Try to figure out the standard for what goes today as acceptable in the entertainment world. Look at what left leaning sports commentators are Tweeting. Consider what a lot of people in power obviously knew given how they rushed on board the #MeToo ship when the secrets they kept about Harvey Weinstein were no longer secrets.
It’s nice that Laff cable TV is pulling Barr’s old shows — for now. But carry the logic out to the ultimate conclusion. If one of the dogs that had the starring role in “Lassie” was found to have nipped the heels of a kid do we yank all traces of “Lassie” from cable TV?

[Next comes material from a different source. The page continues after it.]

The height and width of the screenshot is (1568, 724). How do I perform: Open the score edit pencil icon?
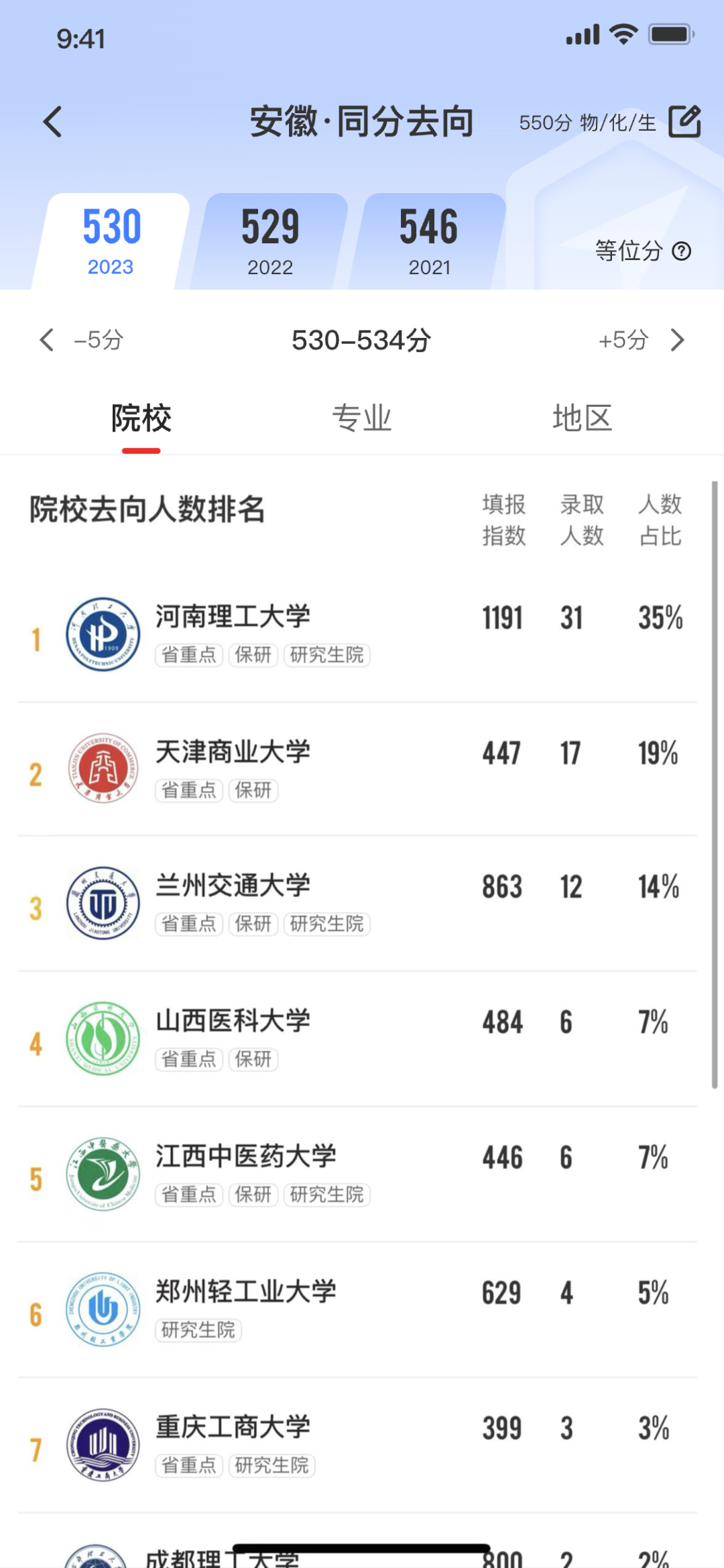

I get there is a time and place for everything — something that obviously escapes  Twitters such as Barr and others that have trigger fingers running about 10 miles or so in front of their brain. My favorite comedian for years was Rodney Dangerfield. Then I had a chance to see him perform in a Reno casino. I was stunned. You could have emptied Dove Soap’s warehouses trying to clean out Dangerfield’s mouth during the show and he still would have made the entire 9th Fleet blush. Dangerfield had presence of mind to know his audience of which as a non-drinker and apparently somewhat uptight guy I wasn’t a fit that night. After that I still watched his “other” cleaner shows although my view of him as a comic was reduced thanks to his vulgarity in Reno. Most people my age probably still think of Dangerfield as a fairly clean comic. But then again there weren’t smartphones around to record his lounge performances.
That said Barr and others left and right that can’t resist giving the world their “raw” insights instantaneously via social media, Twitter, and YouTube — stuff that’s supposed of help us work and communicate smarter but has the uncanny ability to unmask how big of an idiot we are. What else can we be but idiots it after the 100,000th person loses their job or is arrested for a crime they committed because they couldn’t resist letting the world know how smart they are in 144 characters or less or else live stream their lives including while committing criminal acts we keep doing it over and over again.
There was a time when comedians — regardless of what side of the political spectrum they fell on — would test their jokes out in private or at least indulge in a bit of self-discipline via contemplation and rewrite.
Now whatever pops into their heads — tasteless comments on a person’s appearance mixed with what is billed as a racial “joke” to creating “art” by depicting Trump’s head having been captivated — is sent out instantly via social media.
If that is being connected the world was much brighter when we were less enlightened.
The sad state of civil discourse by celebrities, mind you, has brought us to the point that they’re actually defending calling Trump an orangutan because it is not as offensive as connecting another primate to others given racial overtones.
It is clear what Barr tweeted is absolutely unacceptable. But there’s a lot being bounced around social media from celebrities of all political persuasions that comes awful close to matching the vulgarity of Barr’s “joke”
The other bad thing about social media is the rush to pile on based on a first Tweet or video posting without any pause to try to determine exactly what is going on. Equally as bad is the mad rush to quell the uproar by coming up with an appropriate grovel that appeases those blowing up social media.
Starbucks’ grovel of declaring their stores are now the retail equivalent of public squares complete with public restrooms where everyone is a citizen and not a customer effectively opened the door for the coffee chain to become de facto day centers, cooling centers, and warming centers for the homeless. That, of course, produced another uproar but from a different corner.

 It kind of makes you yearn for the days when one finger could invoke outrage instead of people’s digits acting as the equivalent of machine gun fire being pumped into the virtual public square.